“Whatever it is, it doesn't look like something we'd want to give to your brother or my mother unless we want them gone for good or Fifth knows where.”

“Is your mother hurt?” Nina’s blue eyes were full of concern.

“She was attacked during the Trading last week, but she’ll survive.” Hope was convinced of it. She would have it in no other way.

Nina lifted one corner of her mouth in a smile.

“I'm sure she will. Which one shall we try now?” Nina was holding the blue and red vials in each hand.

“You pick. The colors and their properties change every time,” Hope said, admiring the redness of the surrounding poppies. It was brighter than the blood soaking Nina’s cloth around her leg.

Nina opened the red vial and carefully let a drop fall between the red petals of the poppy. For a moment, nothing happened. Then the petals shrunk, and the poppy died in front of them.

“Oh.” Nina sighed.

Hope wondered if the red liquid would work that easily with people or animals. It would be a quick way to get rid of enemies or predators.

Hope opened her blue vial and was about to try it on another poppy when they heard a man scream. She stood up in one move and her body became alert, looking for any signs of peril nearby.

Nina's already pale face had gone paler. “Raoul.”

Hope started running towards the cave at the same time she grabbed her daggers. She didn’t want to leave Nina behind, but her leg wouldn’t let her sprint to the cave. If it was a wild animal that wandered the cave, it would be easy to help Raoul. Hope couldn’t think what other thing might have happened to him to cause such a scream.

When Hope reached the entrance of the cave, she moved, listening for any noise that could help her guess what was happening inside. She couldn’t hear anything at all. A quick look inside told her there was no wild animal there. At least not a big one, because the deadliest ones were the smallest. The sunny rays through the cave’s natural cavities illuminated a completely empty space.

There was nobody there. Not even Raoul.

Nina arrived inside the cave. The way she stood up without limping made her think maybe she had indeed found out if the blue vial was a medicine and taken some herself.

“How did they—” Nina started in a silent voice filled with the same horror that her blue eyes showed. She started walking towards the corner where her brother had been a few minutes before.

“Who are they?” Hope was not worried about animals of any sort, but she did not like the pure fear shown in the eyes of this young woman.
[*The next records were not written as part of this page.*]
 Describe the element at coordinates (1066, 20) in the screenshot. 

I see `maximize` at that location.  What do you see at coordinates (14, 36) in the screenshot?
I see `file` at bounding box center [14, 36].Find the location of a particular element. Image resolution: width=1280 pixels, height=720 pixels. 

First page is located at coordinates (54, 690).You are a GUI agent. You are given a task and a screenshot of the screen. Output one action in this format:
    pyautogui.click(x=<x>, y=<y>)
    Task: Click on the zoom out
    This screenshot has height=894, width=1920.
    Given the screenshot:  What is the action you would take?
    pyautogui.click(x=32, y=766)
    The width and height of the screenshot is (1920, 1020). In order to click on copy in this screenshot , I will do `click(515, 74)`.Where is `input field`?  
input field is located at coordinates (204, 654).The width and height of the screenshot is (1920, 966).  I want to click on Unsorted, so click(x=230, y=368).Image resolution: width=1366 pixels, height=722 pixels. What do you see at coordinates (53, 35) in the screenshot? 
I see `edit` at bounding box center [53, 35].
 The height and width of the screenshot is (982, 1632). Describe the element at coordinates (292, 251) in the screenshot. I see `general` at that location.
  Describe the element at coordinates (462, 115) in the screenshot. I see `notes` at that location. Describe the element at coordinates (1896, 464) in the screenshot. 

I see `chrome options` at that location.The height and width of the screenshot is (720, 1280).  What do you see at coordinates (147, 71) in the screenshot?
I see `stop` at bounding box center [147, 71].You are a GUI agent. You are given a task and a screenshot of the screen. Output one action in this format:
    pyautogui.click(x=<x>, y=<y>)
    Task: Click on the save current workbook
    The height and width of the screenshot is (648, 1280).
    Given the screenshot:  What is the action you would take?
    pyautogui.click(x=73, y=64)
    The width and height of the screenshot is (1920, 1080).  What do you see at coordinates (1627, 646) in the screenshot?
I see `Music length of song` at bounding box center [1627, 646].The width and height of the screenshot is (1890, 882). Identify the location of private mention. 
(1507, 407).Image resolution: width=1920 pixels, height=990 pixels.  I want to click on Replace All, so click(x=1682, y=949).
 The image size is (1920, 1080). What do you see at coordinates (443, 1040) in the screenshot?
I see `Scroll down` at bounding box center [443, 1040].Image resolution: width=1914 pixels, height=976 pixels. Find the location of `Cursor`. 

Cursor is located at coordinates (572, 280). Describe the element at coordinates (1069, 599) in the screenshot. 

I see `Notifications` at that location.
She took cautious, silent steps and followed Nina inside. If this was some trap, she would fall right on it. There were warning bells sounding on her head, and her intuition was telling her to get out of there right now. Only the silent goosebumps on her back seemed to tell her to get closer and continue going forward.

“Why did they…” Nina continued, talking to herself in the same quiet voice, as if she hadn’t heard Hope.

“What is this about, Nina? Who the Fifth are they?”

Nina reached the mattress where his brother had been, and after looking at the wall, she fell to her knees and started weeping without taking her eyes off a spot on the wall. Hope approached her and laid a hand on her shoulder, trying to give her some sort of reassurance. She wasn’t sure why she felt the need to comfort someone who she’d known for a handful of hours. She bent her knees to get closer to the spot Nina had her eyes fixed on while tears run down her cheeks.

Only then, Hope saw the carving that had appeared on the stone with black ink. The four-petal shape of Thyria that no one ever wanted to encounter.

“We have to run,” was all she said before grabbing Nina’s arm and pulling her out of there.

4

Lenna

Lenna was on her way to Leo’s class in the East Wing of the North House, smiling while remembering how Theon and she teased each other. Theon probably was to her what most people would consider a friend. Except as a member of a House, she could not have friends outside the Elite. And a trainer was nowhere near that. Quite the opposite: they were merely considered education servants.

“What could make my angry-with-the-world sister smile?” asked Ayla, appearing from behind a door.

People always said they were not similar enough to be considered pure twins. They were both standard height for the North, Ayla more straight-built than her, and Lenna was quite proud of her wildly appreciated curves. The fire-red tone of their hair was identical, but the waves of Lenna’s were as uncontrollable as her character, completely different from the sleek curtain of Ayla’s. And then there were their eyes. Ayla’s green ones, which were narrowing right now, looking at Lenna’s golden ones.

“What do you want, my pain-in-the-ass sister?” asked Lenna with an ironic forced smile, without stopping her steps.

“I wouldn’t be so rude if I were you,” Ayla said, walking next to her, her steps echoing in the empty corridor.

Lenna rolled her eyes. “You might trick mother and father into believing you are a pleasant human being, but you can quit your bloody act with me. I might vomit.”